Figure 2.1.1 • Diagnodent System.
The first commercialized laser for caries detection is constituted by a flexible photoconductor with a special probe. The electric alimentation is provided by batteries, localized in the posterior part of the device. Diode and electronic instrumentation are inside (Fig. 2.1.2).
Figure 2.1.2 • The first Diagnodent, commercialized in 1998 and its characteristics.
Laser light is projected on dental surface by the flexible photoconductor and the probe. The fluorescence emitted by decayed tissues is capted by optical fibres located around the photoconductor tube. In the front, there is a display divided in two parts: on the left, the current value of measurement is indicated, on the right, the maximum value. Values are from 0 to 99.

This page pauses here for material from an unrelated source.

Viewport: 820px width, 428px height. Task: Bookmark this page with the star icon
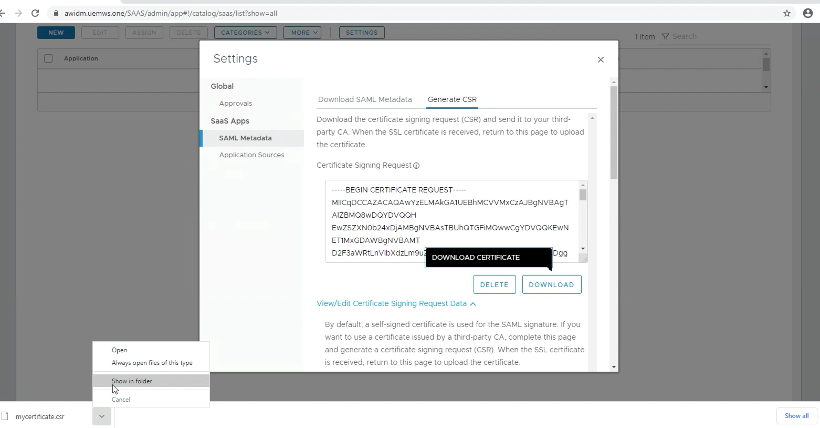787,13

Before using, it’s very important proceed to calibration and it is realized by a ceramic disc.
Diagnodent is provided by two different kinds of probes: one is trunk-conical for interproximal surfaces and the other one is flat for the occlusal surfaces.
Probe is located on the examined dental surface and the resulted values are directly proportionally to the gravity of the carious lesion.
The new Diagnodent is similar to a pen (Fig. 2.1.3). Batteries are located in the pen-stick and the display is on the handle. The principle is the same: on the display there are two values: one is the peak value, the other one is the real value at the moment of evaluation. At the value of 06, an acoustic signal is produced. For values between 6 to 99, frequency of acoustic signal is higher when values are progressive bigger. Two types of fibre-optic tips are available for this new device:
- a tapered tip designed for dental fissures and approximal regions
- a flat tip for smooth dental surface
When the tooth is illuminated by laser light (λ 655 nm), this light is absorbed by inorganic and organic dental substances. In caries lesions, where minerals are replaced by water, light scattering is higher than in sound tooth: during the progression of a carious process, it is shown an increase in the amount of the fluorescent light.
Every tooth is provided by its own natural fluorescence. For this reason, after calibration of the fibre-optic tip, it’s necessary measure the fluorescence of a sound spot on a smooth surface of the tooth in order to know the baseline value of that tooth. This value is subtracted from the fluorescence of the site to be measured.
False-positive could result when calculus, plaque, composite filling materials, stains, toothpastes, polishing pastes are present on dental surface or when there is an hypomineralized non carious teeth.
For this reason, it is very important point out the chronological different steps before measuring (Figg. 2.1.4, 2.1.5, 2.1.6, 2.1.7):
- calibration
- cleaning of dental surface
- determination of natural fluorescence of sound dental surface
- continuous rotary movement of the probe tip along its axis during the measuring procedure
- reading of measurements
Figure 2.1.3 • The new diagnodent: Diagnodent Pen.
Figure 2.1.4 • Laser classification: laser class 1.
Figure 2.1.5 • Calibration.
Figure 2.1.6 • Calibration.
Figure 2.1.7 • Calibration.
For a correct reading, Lussi reported a guideline table 2.1.I for the clinical use of Diagnodent:
Table 2.1.I • Values of measurement of Diagnodent for a correct reading.
Because of its high sensitivity, the first laser fluorescence device was recommended as a tool in the decision-making process in relation to the diagnosis of occlusal caries as a second opinion in cases of doubt after visual inspection. In fact, the first Laser Fluorescence device was provided of tips designed for detection of only occlusal caries, therefore, direct proximal surface caries detection was impossible.
The new device was designed for occlusal and approximal surfaces. It is provided of a particular probe tip with a prismatic shape, able to penetrate into the proximal space and directs the excitation and detection light laterally to the long axis of the tip. However, there is the possibility of some interference of materials and caries when fluorescence is measured approximally. For this reason, the removal of plaque and calculus on the examined surface should be always performed before LF measurements in order to prevent possible false positive results.
According to Pitts and other Authors (38-50), the diagnosis of the activity of a dental decay is essential for a clinician to choose an appropriate management which could involve no treatment, preventive treatment or operative treatment
Diagnodent represents a very useful device to detect the presence of an incipient carious process during the diagnostic visit in order to organise a correct treatment planning, especially in Conservative Dentistry and in the Bleaching procedure.
In fact, the criteria for a therapeutic choice are depending of the diagnosis. Different studies (51-60) have shown as a correct early diagnosis is generally difficult. If we compare the percentage of correct early diagnosis when we use visual examination (20%), visual examination and the explorer (40%), x-ray examination (53%), Diagnodent (93%), we can affirm that only Diagnodent can provide a correct and early diagnosis of a carious process. (Tab. 2.1.II)
Table 2.1.II • Percentage of a correct early diagnosis, using different diagnostic methods.